Google Cloud Status Dashboard

This page provides status information on the services that are part of Google Cloud Platform. Check back here to view the current status of the services listed below. For additional information on these services, please visit cloud.google.com.

Google Cloud Pub/Sub Incident #16003

Issues with Cloud Pub/Sub

Incident began at 2016-10-31 13:11 and ended at 2016-10-31 15:15 (all times are US/Pacific).

Date Time Description
Nov 03, 2016 21:42

SUMMARY:

On Monday, 31 October 2016, 73% of requests to create new subscriptions for Google Cloud Pub/Sub failed for a duration of 124 minutes. Creation of new Cloud SQL Second Generation instances also failed during this incident.

If your service or application was affected, we apologize. We have conducted a detailed review of the causes of this incident and are ensuring that we apply the appropriate fixes so that it will not recur.

DETAILED DESCRIPTION OF IMPACT:

On Monday, 31 October 2016 from 13:11 to 15:15 PDT, 73% of requests to create new subscriptions for Google Cloud Pub/Sub failed.

0.1% of pull requests experienced latencies of up to 4 minutes for end-to-end message delivery.

Creation of all new Cloud SQL Second Generation instances also failed during this incident. Existing instances were not affected.

ROOT CAUSE:

At 13:08, a system in the Cloud Pub/Sub control plane experienced a connectivity issue to its persistent storage layer for a duration of 83 seconds. This caused a queue of storage requests to build up. When the storage layer re-connected, the queued requests were executed, which exceeded the available processing quota for the storage system. The system entered a feedback loop in which storage requests continued to queue up leading to further latency increases and more queued requests. The system was unable to exit from this state until additional capacity was added.

Creation of a new Cloud SQL Second Generation instance requires a new Cloud Pub/Sub subscription.

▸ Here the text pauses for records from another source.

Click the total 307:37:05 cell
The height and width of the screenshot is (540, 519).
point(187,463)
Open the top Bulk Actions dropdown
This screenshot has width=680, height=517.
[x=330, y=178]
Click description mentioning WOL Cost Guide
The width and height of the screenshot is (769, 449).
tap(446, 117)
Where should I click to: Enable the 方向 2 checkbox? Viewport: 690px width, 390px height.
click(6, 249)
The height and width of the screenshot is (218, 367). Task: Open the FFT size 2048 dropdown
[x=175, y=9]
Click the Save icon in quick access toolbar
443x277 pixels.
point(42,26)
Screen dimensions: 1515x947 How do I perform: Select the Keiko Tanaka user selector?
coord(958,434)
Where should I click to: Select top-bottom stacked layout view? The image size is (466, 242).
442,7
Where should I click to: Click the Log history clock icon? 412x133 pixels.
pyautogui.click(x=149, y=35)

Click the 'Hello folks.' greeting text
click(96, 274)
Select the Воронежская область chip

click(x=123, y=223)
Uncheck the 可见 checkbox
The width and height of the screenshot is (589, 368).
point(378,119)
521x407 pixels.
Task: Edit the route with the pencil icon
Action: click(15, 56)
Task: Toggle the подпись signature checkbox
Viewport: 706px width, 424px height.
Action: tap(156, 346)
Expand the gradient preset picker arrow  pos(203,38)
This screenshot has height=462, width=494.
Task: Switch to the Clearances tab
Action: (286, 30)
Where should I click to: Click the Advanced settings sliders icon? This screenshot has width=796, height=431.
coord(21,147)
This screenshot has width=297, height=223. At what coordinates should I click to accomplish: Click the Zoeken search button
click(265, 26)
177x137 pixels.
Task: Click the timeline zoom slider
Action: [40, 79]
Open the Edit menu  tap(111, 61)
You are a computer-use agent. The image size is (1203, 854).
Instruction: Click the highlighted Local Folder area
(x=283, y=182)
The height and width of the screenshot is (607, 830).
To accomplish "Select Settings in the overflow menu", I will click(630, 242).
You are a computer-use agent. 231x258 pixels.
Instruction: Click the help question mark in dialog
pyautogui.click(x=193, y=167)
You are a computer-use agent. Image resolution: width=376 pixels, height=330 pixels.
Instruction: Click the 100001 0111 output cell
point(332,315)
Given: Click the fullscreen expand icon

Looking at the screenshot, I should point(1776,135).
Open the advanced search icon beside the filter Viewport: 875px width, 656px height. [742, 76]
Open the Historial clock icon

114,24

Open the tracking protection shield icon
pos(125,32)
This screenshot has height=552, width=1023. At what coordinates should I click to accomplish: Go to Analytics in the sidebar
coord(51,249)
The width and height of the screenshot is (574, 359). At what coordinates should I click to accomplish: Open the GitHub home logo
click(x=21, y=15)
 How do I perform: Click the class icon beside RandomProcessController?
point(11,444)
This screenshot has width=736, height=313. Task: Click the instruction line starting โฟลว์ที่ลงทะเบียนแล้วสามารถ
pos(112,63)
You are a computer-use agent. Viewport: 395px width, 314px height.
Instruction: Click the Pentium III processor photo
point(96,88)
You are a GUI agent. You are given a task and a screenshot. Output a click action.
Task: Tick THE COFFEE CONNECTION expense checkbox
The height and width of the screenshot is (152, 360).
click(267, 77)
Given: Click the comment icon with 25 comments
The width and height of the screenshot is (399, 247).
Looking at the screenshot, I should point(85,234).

REMEDIATION AND PREVENTION:

Our monitoring systems detected the outage and paged oncall engineers at 13:19. We determined root cause at 14:05 and acquired additional storage capacity for the Pub/Sub control plane at 14:42. The outage ended at 15:15 when this capacity became available.

To prevent this issue from recurring, we have already increased the storage capacity for the Cloud Pub/Sub control plane. We will change the retry behavior of the control plane to prevent a feedback loop if storage quota is temporarily exceeded. We will also improve our monitoring to ensure we can determine root cause for this type of failure more quickly in future.

We apologize for the inconvenience this issue caused our customers.

SUMMARY:

On Monday, 31 October 2016, 73% of requests to create new subscriptions for Google Cloud Pub/Sub failed for a duration of 124 minutes. Creation of new Cloud SQL Second Generation instances also failed during this incident.

If your service or application was affected, we apologize. We have conducted a detailed review of the causes of this incident and are ensuring that we apply the appropriate fixes so that it will not recur.

DETAILED DESCRIPTION OF IMPACT:

On Monday, 31 October 2016 from 13:11 to 15:15 PDT, 73% of requests to create new subscriptions for Google Cloud Pub/Sub failed.

0.1% of pull requests experienced latencies of up to 4 minutes for end-to-end message delivery.

Creation of all new Cloud SQL Second Generation instances also failed during this incident. Existing instances were not affected.

ROOT CAUSE:

At 13:08, a system in the Cloud Pub/Sub control plane experienced a connectivity issue to its persistent storage layer for a duration of 83 seconds. This caused a queue of storage requests to build up. When the storage layer re-connected, the queued requests were executed, which exceeded the available processing quota for the storage system. The system entered a feedback loop in which storage requests continued to queue up leading to further latency increases and more queued requests. The system was unable to exit from this state until additional capacity was added.

Creation of a new Cloud SQL Second Generation instance requires a new Cloud Pub/Sub subscription.

REMEDIATION AND PREVENTION:

Our monitoring systems detected the outage and paged oncall engineers at 13:19. We determined root cause at 14:05 and acquired additional storage capacity for the Pub/Sub control plane at 14:42. The outage ended at 15:15 when this capacity became available.

To prevent this issue from recurring, we have already increased the storage capacity for the Cloud Pub/Sub control plane. We will change the retry behavior of the control plane to prevent a feedback loop if storage quota is temporarily exceeded. We will also improve our monitoring to ensure we can determine root cause for this type of failure more quickly in future.

We apologize for the inconvenience this issue caused our customers.

Oct 31, 2016 15:37

The issue with Cloud Pub/Sub should be resolved for all affected projects as of 15:15 PDT. We will conduct an internal investigation of this issue and make appropriate improvements to our systems to prevent or minimize future recurrence.

The issue with Cloud Pub/Sub should be resolved for all affected projects as of 15:15 PDT. We will conduct an internal investigation of this issue and make appropriate improvements to our systems to prevent or minimize future recurrence.

Oct 31, 2016 15:02

We are continuing to investigate an issue with Cloud Pub/Sub. We will provide an update at 16:00 PDT.

We are continuing to investigate an issue with Cloud Pub/Sub. We will provide an update at 16:00 PDT.

Oct 31, 2016 14:41

We are currently investigating an issue with Cloud Pub/Sub. We will provide an update at 15:00 PDT with more information.

We are currently investigating an issue with Cloud Pub/Sub. We will provide an update at 15:00 PDT with more information.